You are viewing a plain text version of this content. The canonical link for it is here.
Posted to cvs@httpd.apache.org by dg...@locus.apache.org on 2000/06/09 22:50:20 UTC
cvs commit: apache-2.0/src/docs mpm-design.txt
dgaudet 00/06/09 13:50:19
Added: src/docs mpm-design.txt
Log:
one of the things i had hoped for the doc directory would be that useful
threads would get saved here... to save digging around in the mail
archives. anyhow, i thought some of these messages deserved saving.
Revision Changes Path
1.1 apache-2.0/src/docs/mpm-design.txt
Index: mpm-design.txt
===================================================================
From wrowe@lnd.com Fri Jun 9 13:49:27 2000
Reply-To: new-httpd@apache.org
From: "William A. Rowe, Jr." <wr...@lnd.com>
To: new-httpd@apache.org
Subject: RE: Windows 2.0 MPM design issues
Date: Wed, 31 May 2000 12:58:40 -0500
> From: jlwpc1 [mailto:jlwpc1@earthlink.net]
> Sent: Wednesday, May 31, 2000 11:21 AM
>
> I see I am not the only one confused. :)
>
> Okay from the last few days mail it it _clear_ no one knows
> just what is the Windows MPM.
I would strongly disagree with that, I'd say a majority
understand the principals of the MPM (not specifically Win32,
but the entire Apache-wide concept.)
> So please explain to us the Windows 2.0 MPM in words (no code
> if possible).
Fair question. apache-2.0/htdocs/manual/new_features_2_0.html#core
is not very complete :-) apache-2.0/htdocs/manual/misc/API.html
misses the issue entirely, apache-2.0/htdocs/manual/mpm.html is just
a pretty list, and apache-2.0/htdocs/manual/developer/modules.html
doesn't even touch it with a 10 foot pole. So first history and
what the MPM (especially Win32) has evolved into:
It used to be we deployed just about every sort of platform
specific process, thread, parent and child logic in the main()
function of http_main.c. It was a nightmare of tangled code,
aka. #ifdef MY_OS, #ifndef THOSE_OSES, and althought it could
be followed, it was very ugly.
APR was to be (and still might become) the know-all, tell-all of
how to launch processes and threads on any platform, and make the
user believe it has even if they are not supported. But that
doesn't fit into the Apache philosophy of "run this server by the
fastest means this OS will allow". Developers want control over
just how the server runs on a specific OS, perhaps even to the
specific CPU.
=-=-=-=-=
YOUR GOAL -> In the Apache commit email above, where did the platform-specific process, thread, parent and child logic used to be deployed?

RAW DATA ->
=-=-=-=-=
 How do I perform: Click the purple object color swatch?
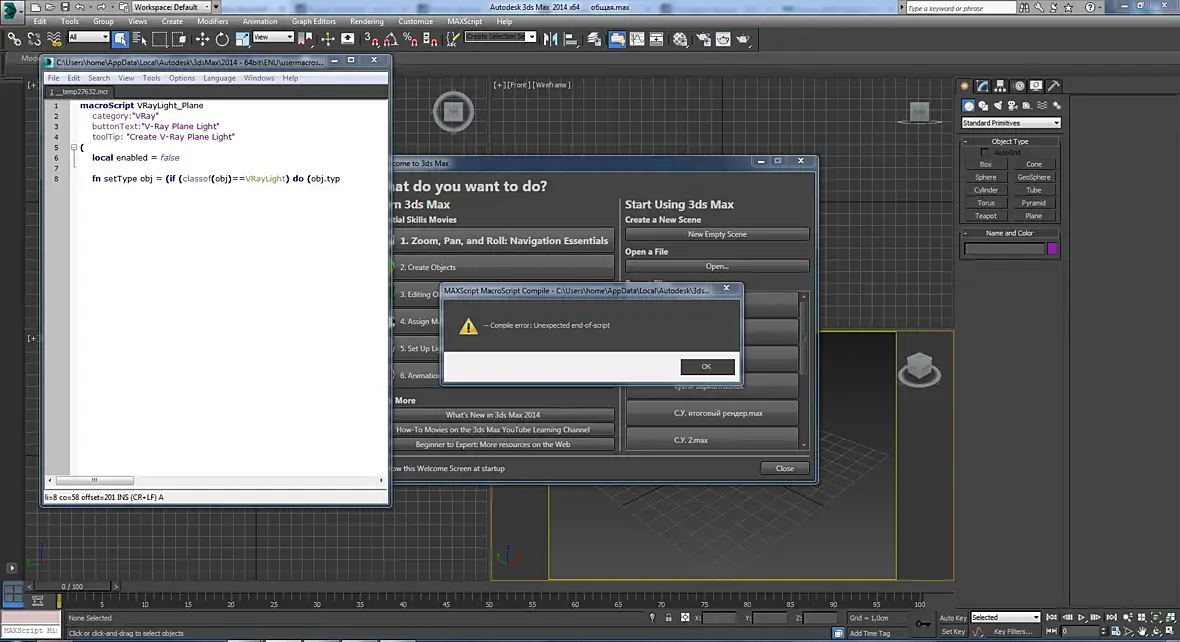pyautogui.click(x=1052, y=248)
=-=-=-=-=
COMPLETE RESPONSE -> In the main() function of http_main.c.